How can I create custom on-the-fly data transforms?

The code is easily extendable with custom transforms inheriting from the Transform base class.

You can for instance have a look at the FilterTooLongTransform and the corresponding FilterTooLongConfig classes as a template:

class FilterTooLongConfig(TransformConfig):
    src_seq_length: int | None = Field(
        default=192, description="Maximum source sequence length."
    )
    tgt_seq_length: int | None = Field(
        default=192, description="Maximum target sequence length."
    )

...

@register_transform(name="filtertoolong")
class FilterTooLongTransform(Transform):
    """Filter out sentence that are too long."""
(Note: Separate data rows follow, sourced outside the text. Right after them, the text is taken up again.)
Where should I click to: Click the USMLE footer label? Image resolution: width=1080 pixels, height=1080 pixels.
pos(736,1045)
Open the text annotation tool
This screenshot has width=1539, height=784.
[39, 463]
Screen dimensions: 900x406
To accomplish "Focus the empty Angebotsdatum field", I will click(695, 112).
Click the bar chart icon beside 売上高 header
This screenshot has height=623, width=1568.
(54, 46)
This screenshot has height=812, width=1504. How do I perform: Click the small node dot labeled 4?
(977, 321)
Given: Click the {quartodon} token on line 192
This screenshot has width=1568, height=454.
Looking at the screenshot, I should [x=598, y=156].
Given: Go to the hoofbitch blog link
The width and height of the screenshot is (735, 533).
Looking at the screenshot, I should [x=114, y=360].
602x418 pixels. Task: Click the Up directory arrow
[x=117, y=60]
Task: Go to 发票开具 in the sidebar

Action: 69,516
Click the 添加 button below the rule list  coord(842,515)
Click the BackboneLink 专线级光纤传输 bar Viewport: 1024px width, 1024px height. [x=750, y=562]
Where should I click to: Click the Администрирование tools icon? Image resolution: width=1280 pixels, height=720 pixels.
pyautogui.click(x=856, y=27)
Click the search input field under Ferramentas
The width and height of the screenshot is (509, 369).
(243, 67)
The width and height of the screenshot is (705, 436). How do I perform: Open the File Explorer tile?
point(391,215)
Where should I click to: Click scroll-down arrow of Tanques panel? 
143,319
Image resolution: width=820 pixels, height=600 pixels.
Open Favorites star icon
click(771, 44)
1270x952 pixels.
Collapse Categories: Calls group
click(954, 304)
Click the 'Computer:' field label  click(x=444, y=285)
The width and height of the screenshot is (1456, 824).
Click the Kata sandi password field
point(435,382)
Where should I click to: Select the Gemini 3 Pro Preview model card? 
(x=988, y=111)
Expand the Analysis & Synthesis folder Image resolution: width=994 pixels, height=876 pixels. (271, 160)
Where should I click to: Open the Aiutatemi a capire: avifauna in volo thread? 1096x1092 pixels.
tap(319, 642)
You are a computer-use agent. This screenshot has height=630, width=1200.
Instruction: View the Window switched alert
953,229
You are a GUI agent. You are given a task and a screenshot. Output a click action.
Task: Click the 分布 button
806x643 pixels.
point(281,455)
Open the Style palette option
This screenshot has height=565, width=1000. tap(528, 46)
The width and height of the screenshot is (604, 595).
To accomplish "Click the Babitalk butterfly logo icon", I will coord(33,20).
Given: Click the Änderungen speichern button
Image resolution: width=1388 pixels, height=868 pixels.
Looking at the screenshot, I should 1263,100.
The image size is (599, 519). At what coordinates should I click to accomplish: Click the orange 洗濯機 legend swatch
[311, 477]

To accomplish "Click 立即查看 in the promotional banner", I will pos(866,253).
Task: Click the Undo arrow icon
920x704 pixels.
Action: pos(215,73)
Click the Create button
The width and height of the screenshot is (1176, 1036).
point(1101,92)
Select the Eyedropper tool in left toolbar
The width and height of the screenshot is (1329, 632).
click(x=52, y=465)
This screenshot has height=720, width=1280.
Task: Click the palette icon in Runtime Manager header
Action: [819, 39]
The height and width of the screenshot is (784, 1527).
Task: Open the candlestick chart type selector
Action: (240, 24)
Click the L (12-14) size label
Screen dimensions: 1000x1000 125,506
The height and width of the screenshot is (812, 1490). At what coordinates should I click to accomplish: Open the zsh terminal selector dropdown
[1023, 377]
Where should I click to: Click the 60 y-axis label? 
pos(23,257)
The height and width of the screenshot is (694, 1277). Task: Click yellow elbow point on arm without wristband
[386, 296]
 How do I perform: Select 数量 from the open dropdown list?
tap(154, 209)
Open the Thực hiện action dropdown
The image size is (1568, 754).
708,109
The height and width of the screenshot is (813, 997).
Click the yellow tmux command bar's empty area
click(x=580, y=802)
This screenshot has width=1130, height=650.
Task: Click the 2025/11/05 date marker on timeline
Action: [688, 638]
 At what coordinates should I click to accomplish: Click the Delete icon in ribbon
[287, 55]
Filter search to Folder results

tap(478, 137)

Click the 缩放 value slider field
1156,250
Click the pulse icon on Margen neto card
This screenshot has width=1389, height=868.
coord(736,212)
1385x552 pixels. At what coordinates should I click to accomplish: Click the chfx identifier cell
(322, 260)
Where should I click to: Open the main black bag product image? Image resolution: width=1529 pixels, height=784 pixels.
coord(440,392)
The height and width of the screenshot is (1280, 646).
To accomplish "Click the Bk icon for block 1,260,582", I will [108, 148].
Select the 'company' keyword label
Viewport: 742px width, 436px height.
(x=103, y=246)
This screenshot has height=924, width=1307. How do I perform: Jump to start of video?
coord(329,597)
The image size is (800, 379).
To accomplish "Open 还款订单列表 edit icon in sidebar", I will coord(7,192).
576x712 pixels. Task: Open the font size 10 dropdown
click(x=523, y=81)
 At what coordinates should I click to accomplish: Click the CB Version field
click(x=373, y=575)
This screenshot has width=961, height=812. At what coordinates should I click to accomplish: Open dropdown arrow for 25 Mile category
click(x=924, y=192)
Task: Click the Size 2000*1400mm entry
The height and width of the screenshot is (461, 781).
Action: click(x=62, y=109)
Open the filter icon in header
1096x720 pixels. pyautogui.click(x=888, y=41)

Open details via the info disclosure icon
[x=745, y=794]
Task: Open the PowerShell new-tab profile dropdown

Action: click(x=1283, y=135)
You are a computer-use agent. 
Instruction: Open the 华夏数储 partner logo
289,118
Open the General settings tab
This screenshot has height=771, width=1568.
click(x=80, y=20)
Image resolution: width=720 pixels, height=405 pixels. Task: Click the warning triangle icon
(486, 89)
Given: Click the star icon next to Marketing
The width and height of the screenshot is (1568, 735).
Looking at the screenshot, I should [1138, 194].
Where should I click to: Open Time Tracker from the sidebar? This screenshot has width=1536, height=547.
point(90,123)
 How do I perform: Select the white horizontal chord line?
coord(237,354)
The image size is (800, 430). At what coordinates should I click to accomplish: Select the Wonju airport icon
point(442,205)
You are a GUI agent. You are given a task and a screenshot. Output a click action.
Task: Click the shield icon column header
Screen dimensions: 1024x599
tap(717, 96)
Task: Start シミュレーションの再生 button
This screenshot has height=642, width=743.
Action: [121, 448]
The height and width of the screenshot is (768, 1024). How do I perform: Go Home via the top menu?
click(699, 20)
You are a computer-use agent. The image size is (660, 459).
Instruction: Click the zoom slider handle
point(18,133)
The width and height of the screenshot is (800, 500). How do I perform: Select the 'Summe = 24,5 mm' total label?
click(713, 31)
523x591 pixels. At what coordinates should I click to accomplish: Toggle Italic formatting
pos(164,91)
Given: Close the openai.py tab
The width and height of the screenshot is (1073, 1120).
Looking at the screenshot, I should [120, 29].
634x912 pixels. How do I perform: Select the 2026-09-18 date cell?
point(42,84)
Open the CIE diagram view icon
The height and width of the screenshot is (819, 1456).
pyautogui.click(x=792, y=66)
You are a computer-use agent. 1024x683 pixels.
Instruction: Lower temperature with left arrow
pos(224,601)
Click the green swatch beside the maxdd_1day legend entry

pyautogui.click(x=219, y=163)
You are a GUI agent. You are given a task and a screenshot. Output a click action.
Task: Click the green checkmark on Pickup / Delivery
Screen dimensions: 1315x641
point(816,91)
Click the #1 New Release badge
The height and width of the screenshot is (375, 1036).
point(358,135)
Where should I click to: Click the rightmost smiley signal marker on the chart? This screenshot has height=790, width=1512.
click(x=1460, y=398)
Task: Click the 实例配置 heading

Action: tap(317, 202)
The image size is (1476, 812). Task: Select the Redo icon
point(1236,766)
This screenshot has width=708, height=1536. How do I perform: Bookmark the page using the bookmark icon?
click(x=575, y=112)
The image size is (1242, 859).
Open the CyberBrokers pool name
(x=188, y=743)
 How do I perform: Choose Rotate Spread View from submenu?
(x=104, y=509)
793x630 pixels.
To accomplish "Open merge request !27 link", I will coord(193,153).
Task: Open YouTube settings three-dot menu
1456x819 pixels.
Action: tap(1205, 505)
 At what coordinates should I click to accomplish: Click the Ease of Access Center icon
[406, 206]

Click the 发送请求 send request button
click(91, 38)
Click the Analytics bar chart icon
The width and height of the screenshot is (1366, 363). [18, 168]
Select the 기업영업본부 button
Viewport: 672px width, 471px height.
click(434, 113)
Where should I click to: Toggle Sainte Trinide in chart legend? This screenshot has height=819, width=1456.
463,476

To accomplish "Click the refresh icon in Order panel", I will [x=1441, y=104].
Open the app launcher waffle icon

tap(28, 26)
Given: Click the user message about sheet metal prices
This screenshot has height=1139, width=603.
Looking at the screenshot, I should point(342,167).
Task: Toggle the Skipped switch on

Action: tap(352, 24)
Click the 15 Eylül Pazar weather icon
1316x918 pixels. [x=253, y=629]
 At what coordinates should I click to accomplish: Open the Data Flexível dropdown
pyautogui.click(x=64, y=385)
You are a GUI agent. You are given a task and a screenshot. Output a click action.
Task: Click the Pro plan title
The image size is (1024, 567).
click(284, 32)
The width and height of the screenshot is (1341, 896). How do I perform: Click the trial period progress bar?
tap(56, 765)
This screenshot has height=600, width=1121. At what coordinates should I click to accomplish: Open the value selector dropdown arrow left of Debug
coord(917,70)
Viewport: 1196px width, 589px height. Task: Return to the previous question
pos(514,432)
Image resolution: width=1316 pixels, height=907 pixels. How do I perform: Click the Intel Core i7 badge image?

    config_model = FilterTooLongConfig

    def __init__(self, config):
        super().__init__(config)

    def _parse_config(self):
        self.src_seq_length = self.config.src_seq_length
        self.tgt_seq_length = self.config.tgt_seq_length

    def apply(self, example, is_train=False, stats=None, **kwargs):
        """Return None if too long else return as is."""
        if len(example["src"]) > self.src_seq_length or (
            example["tgt"] is not None and len(example["tgt"]) > self.tgt_seq_length - 2
        ):
            if stats is not None:
                stats.update(FilterTooLongStats())
            return None
        else:
            return example

    def _repr_args(self):
        """Return str represent key arguments for class."""
        return "{}={}, {}={}".format(
            "src_seq_length", self.src_seq_length, "tgt_seq_length", self.tgt_seq_length
        )

Methods:

_parse_opts allows to parse options from the config_model;
apply is where the transform happens;
_repr_args is for clean logging purposes.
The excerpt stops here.